Digital for all now

Pierrick Petillion: “Tablets in schools are completely transforming the teacher’s role in the classroom”

Pierrick Petillon 5 Dec 2014

Instead of the traditional “Get out your textbooks”, teachers could soon be saying “Get out your tablets!”


The electronic schoolbag, which was a somewhat utopian concept just a few years ago, could soon become the norm, particularly in Belgium where the government has been taking serious steps to being schools into the digital age. A year and a half ago, it announced its decision to revolutionise education and launched a call for project proposal called “What sort of school would you like to teach at in the future?” to teachers all over the country; 170 proposals were submitted, 28 of which received state funding.

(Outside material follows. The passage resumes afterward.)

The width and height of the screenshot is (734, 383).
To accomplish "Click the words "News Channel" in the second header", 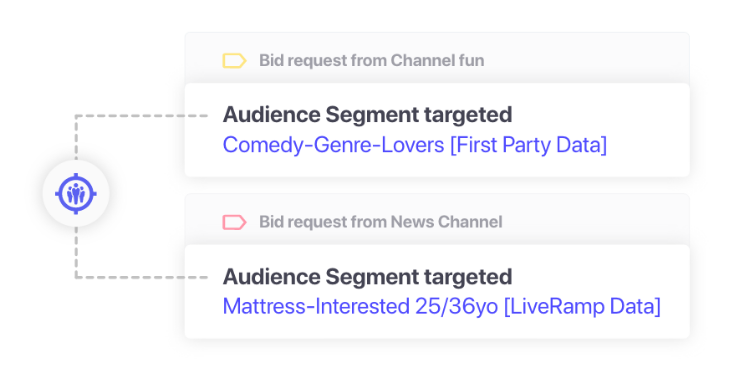I will coord(446,222).
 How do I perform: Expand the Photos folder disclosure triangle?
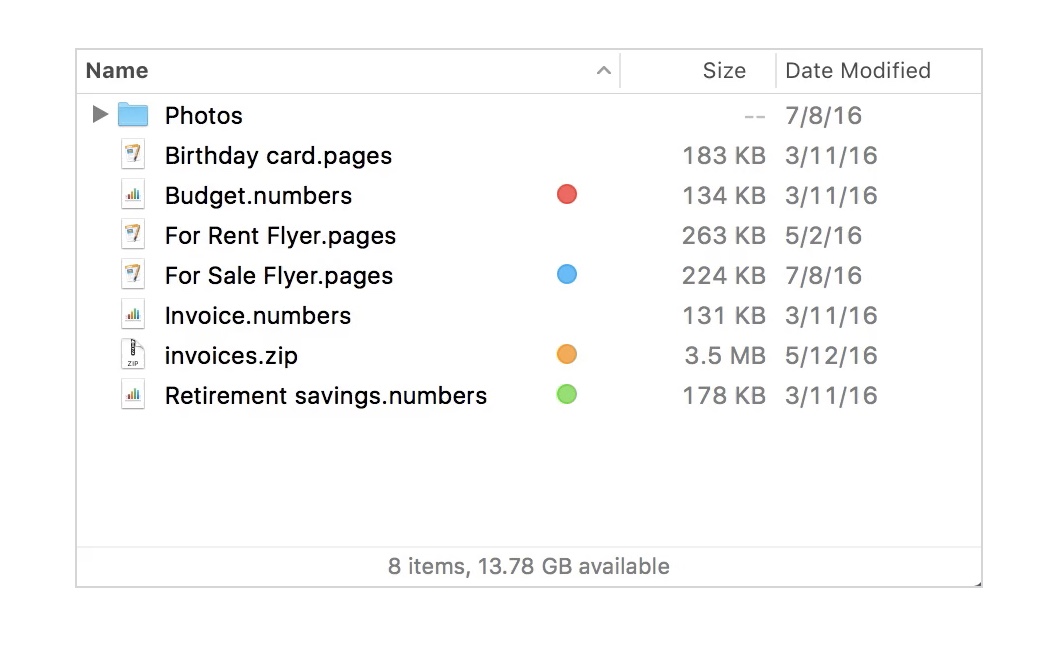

One of the projects selected was submitted by schoolteacher Pierrick Petillion. His idea, called TIC TAC (Technologie de l’information et de la communication pour que la Technologie soit Accessible à Chacun: “ICT – technology for everyone”), involved supplying  the school’s students with digital touch tablets and experimenting with new teaching methods in a  reinvented working space.




“It’s not just a gadget”

So how did the project come about?

The project was driven by a highly motivated team of teachers who were determined to promote digital technologies in school and push back boundaries:

“We’re lucky to have a Head teacher who’s very tech-savvy. He’s always asking us to think outside the box and be innovative,” says Pierrick Petillion.

For Pierrick, the digital schoolbag seemed an obvious choice. He thus chose tablets to engage his students and enable them to work at their own pace, with one goal in mind: academic achievement.

But rolling out tablets at schools involves a number of difficulties and obstacles, not least of which is parents’ reservations. As Pierrick explains, he had to convince parents that tablets aren’t “just for fun” and actually had a number of educational merits:

They were worried we wouldn’t cover the basic subjects. So we had to explain to them that it wasn’t just a gadget we were playing with, and show them its potential as a teaching tool.

Another issue associated with deploying tablets in the classroom is of course the technical aspects: teachers have to be completely familiar with the technology so they can troubleshoot, particularly in terms of connection or update problems: “In terms of infrastructure, we need Wi-Fi and a system that can support 26 simultaneous connections!”





The verdict on this experiment was unanimous: students are more attentive and motivated:

“Introducing these tools has changed the way we work. Students are really central to the teaching process, they learn and develop with the help of the tablets. The “fun” aspect is of course key:  learning verb conjugations in an exercise book is one thing – some kids take to it, some don’t.  But do the same exercise with music on a tablet, and it’s a whole different matter: you get more kids’ attention, even though it’s the same subject. It’s the teachers’ job to adapt their lessons.”

The teacher has a different relationship with the students, and a different position in the classroom – literally: with their tablets, the students are more self-sufficient. Although the tool itself, when used individually, doesn’t require moving all the desks, it does mean the teacher has to come down from his/her usual position at the front of the class and browse from desk to desk:

“Gone are the days when the teacher stood up in front of the class reciting the day’s lesson. You need to be mobile now,” says Pierrick Petillion.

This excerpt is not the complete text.